#### TASK GOAL:
Give back every record below precisely as written.

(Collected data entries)
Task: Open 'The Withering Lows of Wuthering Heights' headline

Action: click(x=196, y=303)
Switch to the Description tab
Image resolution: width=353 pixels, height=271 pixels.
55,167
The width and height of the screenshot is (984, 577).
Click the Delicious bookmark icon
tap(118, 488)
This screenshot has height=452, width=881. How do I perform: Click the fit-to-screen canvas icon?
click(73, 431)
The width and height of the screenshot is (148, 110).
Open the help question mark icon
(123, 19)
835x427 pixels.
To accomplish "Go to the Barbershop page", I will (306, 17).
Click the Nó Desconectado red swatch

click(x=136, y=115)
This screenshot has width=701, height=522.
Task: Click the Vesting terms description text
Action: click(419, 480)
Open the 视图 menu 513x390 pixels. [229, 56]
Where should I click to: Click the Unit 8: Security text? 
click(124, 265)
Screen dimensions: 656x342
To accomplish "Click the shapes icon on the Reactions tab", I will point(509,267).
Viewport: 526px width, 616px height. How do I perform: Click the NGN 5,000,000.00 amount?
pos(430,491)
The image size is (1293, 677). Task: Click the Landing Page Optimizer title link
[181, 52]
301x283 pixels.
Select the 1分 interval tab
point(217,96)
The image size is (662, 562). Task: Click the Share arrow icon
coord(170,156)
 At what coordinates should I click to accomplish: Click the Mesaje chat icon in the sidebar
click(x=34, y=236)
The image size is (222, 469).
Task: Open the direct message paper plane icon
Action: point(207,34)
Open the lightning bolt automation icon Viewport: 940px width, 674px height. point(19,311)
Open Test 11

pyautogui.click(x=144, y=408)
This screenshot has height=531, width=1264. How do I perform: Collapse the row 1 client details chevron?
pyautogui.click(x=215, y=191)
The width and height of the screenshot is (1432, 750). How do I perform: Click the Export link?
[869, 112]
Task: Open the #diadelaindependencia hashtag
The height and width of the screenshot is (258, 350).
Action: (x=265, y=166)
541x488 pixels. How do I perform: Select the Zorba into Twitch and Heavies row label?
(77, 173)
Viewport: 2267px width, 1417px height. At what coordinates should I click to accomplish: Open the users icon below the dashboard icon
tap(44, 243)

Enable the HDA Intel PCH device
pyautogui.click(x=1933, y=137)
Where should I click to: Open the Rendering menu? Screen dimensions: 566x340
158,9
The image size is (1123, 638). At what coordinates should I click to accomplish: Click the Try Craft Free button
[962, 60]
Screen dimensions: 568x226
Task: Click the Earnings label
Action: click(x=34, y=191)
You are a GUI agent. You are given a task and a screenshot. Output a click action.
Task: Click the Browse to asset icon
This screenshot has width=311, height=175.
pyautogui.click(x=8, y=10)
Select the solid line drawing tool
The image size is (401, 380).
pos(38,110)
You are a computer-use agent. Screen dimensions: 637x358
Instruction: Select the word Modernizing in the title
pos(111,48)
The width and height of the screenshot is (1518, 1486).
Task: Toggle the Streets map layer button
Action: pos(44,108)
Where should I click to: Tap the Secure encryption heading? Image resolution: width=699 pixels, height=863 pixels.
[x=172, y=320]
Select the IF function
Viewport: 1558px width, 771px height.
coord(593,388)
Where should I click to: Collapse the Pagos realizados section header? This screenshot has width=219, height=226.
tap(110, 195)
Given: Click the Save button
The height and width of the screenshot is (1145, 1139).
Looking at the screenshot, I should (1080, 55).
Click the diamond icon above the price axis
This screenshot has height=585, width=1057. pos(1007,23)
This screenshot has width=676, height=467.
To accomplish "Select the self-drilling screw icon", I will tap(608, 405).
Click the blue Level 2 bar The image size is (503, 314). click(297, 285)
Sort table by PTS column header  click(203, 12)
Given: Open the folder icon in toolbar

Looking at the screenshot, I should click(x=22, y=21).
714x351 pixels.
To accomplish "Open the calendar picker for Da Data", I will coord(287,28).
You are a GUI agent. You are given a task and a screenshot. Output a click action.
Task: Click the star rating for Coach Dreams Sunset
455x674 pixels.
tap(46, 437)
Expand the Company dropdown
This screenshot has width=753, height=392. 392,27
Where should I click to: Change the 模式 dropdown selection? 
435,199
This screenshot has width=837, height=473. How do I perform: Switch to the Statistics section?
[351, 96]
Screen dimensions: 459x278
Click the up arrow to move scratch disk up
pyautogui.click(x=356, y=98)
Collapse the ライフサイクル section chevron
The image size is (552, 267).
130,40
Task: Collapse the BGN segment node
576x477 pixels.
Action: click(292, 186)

#### EXERCISE SOLUTION:
Task: Open 'The Withering Lows of Wuthering Heights' headline

Action: click(x=196, y=303)
Switch to the Description tab
Image resolution: width=353 pixels, height=271 pixels.
55,167
The width and height of the screenshot is (984, 577).
Click the Delicious bookmark icon
tap(118, 488)
This screenshot has height=452, width=881. How do I perform: Click the fit-to-screen canvas icon?
click(73, 431)
The width and height of the screenshot is (148, 110).
Open the help question mark icon
(123, 19)
835x427 pixels.
To accomplish "Go to the Barbershop page", I will (306, 17).
Click the Nó Desconectado red swatch

click(x=136, y=115)
This screenshot has width=701, height=522.
Task: Click the Vesting terms description text
Action: click(419, 480)
Open the 视图 menu 513x390 pixels. [229, 56]
Where should I click to: Click the Unit 8: Security text? 
click(124, 265)
Screen dimensions: 656x342
To accomplish "Click the shapes icon on the Reactions tab", I will point(509,267).
Viewport: 526px width, 616px height. How do I perform: Click the NGN 5,000,000.00 amount?
pos(430,491)
The image size is (1293, 677). Task: Click the Landing Page Optimizer title link
[181, 52]
301x283 pixels.
Select the 1分 interval tab
point(217,96)
The image size is (662, 562). Task: Click the Share arrow icon
coord(170,156)
 At what coordinates should I click to accomplish: Click the Mesaje chat icon in the sidebar
click(x=34, y=236)
The image size is (222, 469).
Task: Open the direct message paper plane icon
Action: point(207,34)
Open the lightning bolt automation icon Viewport: 940px width, 674px height. point(19,311)
Open Test 11

pyautogui.click(x=144, y=408)
This screenshot has height=531, width=1264. How do I perform: Collapse the row 1 client details chevron?
pyautogui.click(x=215, y=191)
The width and height of the screenshot is (1432, 750). How do I perform: Click the Export link?
[869, 112]
Task: Open the #diadelaindependencia hashtag
The height and width of the screenshot is (258, 350).
Action: (x=265, y=166)
541x488 pixels. How do I perform: Select the Zorba into Twitch and Heavies row label?
(77, 173)
Viewport: 2267px width, 1417px height. At what coordinates should I click to accomplish: Open the users icon below the dashboard icon
tap(44, 243)

Enable the HDA Intel PCH device
pyautogui.click(x=1933, y=137)
Where should I click to: Open the Rendering menu? Screen dimensions: 566x340
158,9
The image size is (1123, 638). At what coordinates should I click to accomplish: Click the Try Craft Free button
[962, 60]
Screen dimensions: 568x226
Task: Click the Earnings label
Action: click(x=34, y=191)
You are a GUI agent. You are given a task and a screenshot. Output a click action.
Task: Click the Browse to asset icon
This screenshot has width=311, height=175.
pyautogui.click(x=8, y=10)
Select the solid line drawing tool
The image size is (401, 380).
pos(38,110)
You are a computer-use agent. Screen dimensions: 637x358
Instruction: Select the word Modernizing in the title
pos(111,48)
The width and height of the screenshot is (1518, 1486).
Task: Toggle the Streets map layer button
Action: pos(44,108)
Where should I click to: Tap the Secure encryption heading? Image resolution: width=699 pixels, height=863 pixels.
[x=172, y=320]
Select the IF function
Viewport: 1558px width, 771px height.
coord(593,388)
Where should I click to: Collapse the Pagos realizados section header? This screenshot has width=219, height=226.
tap(110, 195)
Given: Click the Save button
The height and width of the screenshot is (1145, 1139).
Looking at the screenshot, I should (1080, 55).
Click the diamond icon above the price axis
This screenshot has height=585, width=1057. pos(1007,23)
This screenshot has width=676, height=467.
To accomplish "Select the self-drilling screw icon", I will tap(608, 405).
Click the blue Level 2 bar The image size is (503, 314). click(297, 285)
Sort table by PTS column header  click(203, 12)
Given: Open the folder icon in toolbar

Looking at the screenshot, I should click(x=22, y=21).
714x351 pixels.
To accomplish "Open the calendar picker for Da Data", I will coord(287,28).
You are a GUI agent. You are given a task and a screenshot. Output a click action.
Task: Click the star rating for Coach Dreams Sunset
455x674 pixels.
tap(46, 437)
Expand the Company dropdown
This screenshot has width=753, height=392. 392,27
Where should I click to: Change the 模式 dropdown selection? 
435,199
This screenshot has width=837, height=473. How do I perform: Switch to the Statistics section?
[351, 96]
Screen dimensions: 459x278
Click the up arrow to move scratch disk up
pyautogui.click(x=356, y=98)
Collapse the ライフサイクル section chevron
The image size is (552, 267).
130,40
Task: Collapse the BGN segment node
576x477 pixels.
Action: click(292, 186)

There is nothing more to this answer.